Parameters At presentation Day 14 of clarithromycin Day 10 of levofloxacin Start of ATT Reference Ranges
Hemoglobin (gm/dL) 11.2 10.5 10.5 10.5 11.5-15.5
White blood cell count (cells/cumm) 5400 5480 5180 6290 5000-13,000
Absolute neutrophil count (cells/cumm) 2970 - 3212 3460 2000-8000
Absolute lymphocyte count (cells/cumm) 2200 - 1502 2246 1000-5000
Platelets (105 cells/cumm) 3.50 3.76 3.26 3.78 1.50-4.50
ESR (mm/hr) 10 58 45 - 0-10
CRP (mg/dL) - 9.3 11.7 - 0.3-1
Note: ESR- Erythrocyte sedimentation rate, CRP- C-reactive protein.

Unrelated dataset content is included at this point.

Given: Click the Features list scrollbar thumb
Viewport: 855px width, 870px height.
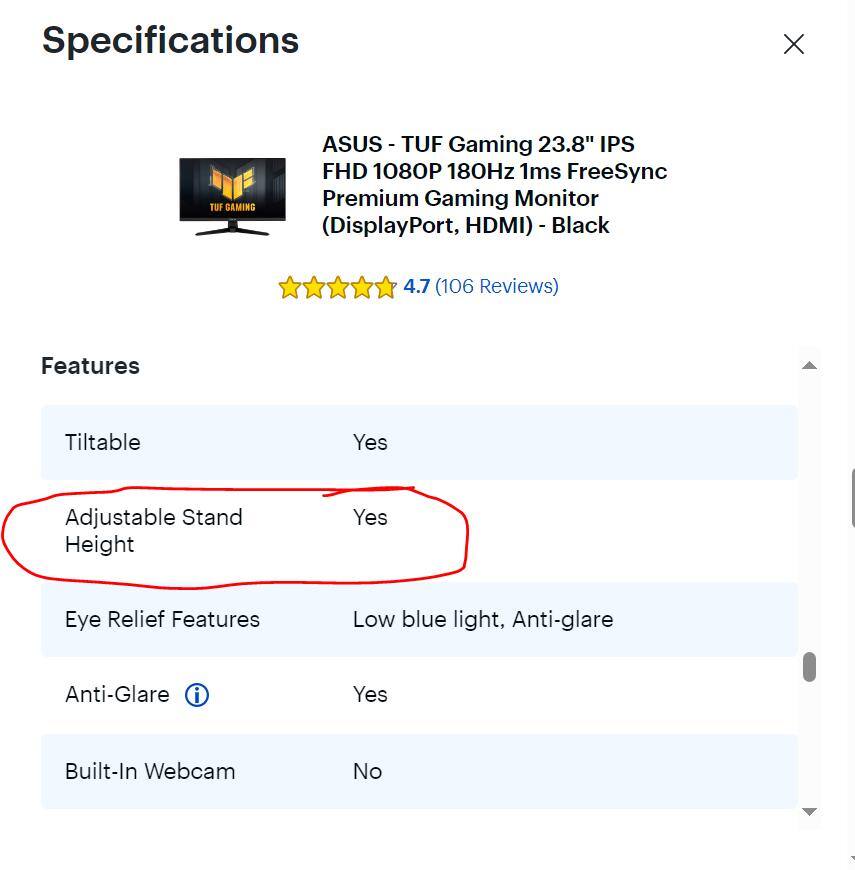Looking at the screenshot, I should (x=809, y=667).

How soon can miliary shadows develop in pulmonary TB?


Discussion :
Miliary TB is characterised by lympho-hematogenous dissemination of MTB which results in the formation of tiny, discrete “millet seed-like” tubercules of granulomatous tissue in various organs of the body.1,2 The diagnosis criteria of miliary TB relies on clinical findings consistent with TB such as fever, night sweats, loss of weight and appetite, and evening rise of temperature; along with microbiological/histopathological diagnosis of TB; and most importantly, the appearance of characteristic radiological findings on chest imaging.2
Chest X-ray is the initial radiological investigation used to detect and diagnose miliary TB. The classical presentation of miliary TB is the appearance of miliary infiltrates on a radiograph.2 These miliary opacities may be classified as typical (1-3 mm discrete nodules throughout the lung fields) or atypical (nodules larger than 3 mm or a reticulonodular miliary pattern).3 However, this classic miliary pattern on chest X-ray is only seen in half the cases. In upto 30% cases, chest X-ray may show asymmetrical nodular lesions, coalescing nodules, mottled or snow-storm appearance, and lobar consolidation resembling typical or atypical pneumonias. In a small category of patients (about 5%), chest X-ray may even show segmental consolidation and pleural involvement (effusion, empyema, pneumothorax), as in our patient.2
In addition to the variable radiographic appearance of miliary TB, due to the delayed appearance of miliary nodules or due to the presence of nodules below the threshold of perceptibility, initial chest X-ray may be normal.1 The deposition of collagen and/or caseous material in the nodules is responsible for the appearance of miliary shadows on chest X-ray. This deposition is progressive and thus a typical miliary pattern may be delayed, evolving over the course of the disease.2 Studies have found that the detection of miliary nodules radiologically may be delayed upto 2.5 weeks from the onset of fever.3
CT chest is known to be more sensitive than X-rays for the identification of miliary opacities.1 Choe et al.4 found that initial CT chest missed the identification of miliary patterns in about 10% of the patients. In these 10% patients, classical miliary nodules appeared on the follow-up CT scan at a median duration of 29 days (range: 15-55 days). They found that ill-defined nodules and smaller-sized nodules less than 2 mm were independently and significantly associated with missed miliary TB.4
Our patient had a past history of treated miliary TB and her initial X-ray did not show the classical miliary nodules. However, since she did not clinically respond to antibiotic therapy, suspecting a recurrence of miliary TB, we decided to repeat a chest X-ray for her. Her subsequent X-ray and chest CT showed characteristic miliary nodules. Thus, due to the delayed appearance of miliary opacities, if the disease is suspected, repeat chest imaging should be obtained.

References :
  1. Kim JY, Jeong YJ, Kim KI et al. Miliary tuberculosis: a comparison of CT findings in HIV-seropositive and HIV-seronegative patients. Br J Radiol. 2010 Mar;83(987):206-11.
  2. Sharma SK, Mohan A, Sharma A. Challenges in the diagnosis & treatment of miliary tuberculosis. Indian J Med Res. 2012 May;135(5):703-30.
  3. Mert A, Arslan F, Kuyucu T et al. Miliary tuberculosis: Epidemiological and clinical analysis of large-case series from moderate to low tuberculosis endemic Country. Medicine (Baltimore). 2017 Feb;96(5):e5875.
  4. Choe J, Jung KH, Park JH et al. Clinical and radiologic characteristics of radiologically missed miliary tuberculosis. Medicine (Baltimore). 2021 Feb 26;100(8):e23833.